** Start of Records for this exercise **

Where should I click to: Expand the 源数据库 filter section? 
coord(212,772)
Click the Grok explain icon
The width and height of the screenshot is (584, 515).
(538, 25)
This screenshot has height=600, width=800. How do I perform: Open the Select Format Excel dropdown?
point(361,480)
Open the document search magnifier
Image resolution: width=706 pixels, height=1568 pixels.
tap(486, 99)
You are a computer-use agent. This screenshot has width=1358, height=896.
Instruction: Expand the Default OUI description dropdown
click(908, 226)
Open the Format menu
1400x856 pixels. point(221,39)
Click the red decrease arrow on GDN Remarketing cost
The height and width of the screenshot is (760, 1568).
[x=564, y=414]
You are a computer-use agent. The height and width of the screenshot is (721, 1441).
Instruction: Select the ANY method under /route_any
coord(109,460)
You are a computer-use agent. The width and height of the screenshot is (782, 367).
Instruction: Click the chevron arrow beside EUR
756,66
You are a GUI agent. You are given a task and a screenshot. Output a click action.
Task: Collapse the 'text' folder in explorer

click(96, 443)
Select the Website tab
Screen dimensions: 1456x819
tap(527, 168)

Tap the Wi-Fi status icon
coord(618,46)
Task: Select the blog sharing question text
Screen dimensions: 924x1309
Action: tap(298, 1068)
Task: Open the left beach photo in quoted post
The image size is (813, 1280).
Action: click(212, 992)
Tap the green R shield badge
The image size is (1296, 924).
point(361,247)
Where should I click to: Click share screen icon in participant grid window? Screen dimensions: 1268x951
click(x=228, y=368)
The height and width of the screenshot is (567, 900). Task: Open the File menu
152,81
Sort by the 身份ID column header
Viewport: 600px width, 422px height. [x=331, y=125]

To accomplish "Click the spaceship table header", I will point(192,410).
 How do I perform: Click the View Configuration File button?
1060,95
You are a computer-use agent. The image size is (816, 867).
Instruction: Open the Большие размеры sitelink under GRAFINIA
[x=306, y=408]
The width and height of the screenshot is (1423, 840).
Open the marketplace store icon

** End of Records for this exercise **

▸ Required work: Present every line of the records above as an item in a numbered list, leaving out the blank lines.

▸ Result for this task:
1. Where should I click to: Expand the 源数据库 filter section? 
2. coord(212,772)
3. Click the Grok explain icon
4. The width and height of the screenshot is (584, 515).
5. (538, 25)
6. This screenshot has height=600, width=800. How do I perform: Open the Select Format Excel dropdown?
7. point(361,480)
8. Open the document search magnifier
9. Image resolution: width=706 pixels, height=1568 pixels.
10. tap(486, 99)
11. You are a computer-use agent. This screenshot has width=1358, height=896.
12. Instruction: Expand the Default OUI description dropdown
13. click(908, 226)
14. Open the Format menu
15. 1400x856 pixels. point(221,39)
16. Click the red decrease arrow on GDN Remarketing cost
17. The height and width of the screenshot is (760, 1568).
18. [x=564, y=414]
19. You are a computer-use agent. The height and width of the screenshot is (721, 1441).
20. Instruction: Select the ANY method under /route_any
21. coord(109,460)
22. You are a computer-use agent. The width and height of the screenshot is (782, 367).
23. Instruction: Click the chevron arrow beside EUR
24. 756,66
25. You are a GUI agent. You are given a task and a screenshot. Output a click action.
26. Task: Collapse the 'text' folder in explorer
27. click(96, 443)
28. Select the Website tab
29. Screen dimensions: 1456x819
30. tap(527, 168)
31. Tap the Wi-Fi status icon
32. coord(618,46)
33. Task: Select the blog sharing question text
34. Screen dimensions: 924x1309
35. Action: tap(298, 1068)
36. Task: Open the left beach photo in quoted post
37. The image size is (813, 1280).
38. Action: click(212, 992)
39. Tap the green R shield badge
40. The image size is (1296, 924).
41. point(361,247)
42. Where should I click to: Click share screen icon in participant grid window? Screen dimensions: 1268x951
43. click(x=228, y=368)
44. The height and width of the screenshot is (567, 900). Task: Open the File menu
45. 152,81
46. Sort by the 身份ID column header
47. Viewport: 600px width, 422px height. [x=331, y=125]
48. To accomplish "Click the spaceship table header", I will point(192,410).
49.  How do I perform: Click the View Configuration File button?
50. 1060,95
51. You are a computer-use agent. The image size is (816, 867).
52. Instruction: Open the Большие размеры sitelink under GRAFINIA
53. [x=306, y=408]
54. The width and height of the screenshot is (1423, 840).
55. Open the marketplace store icon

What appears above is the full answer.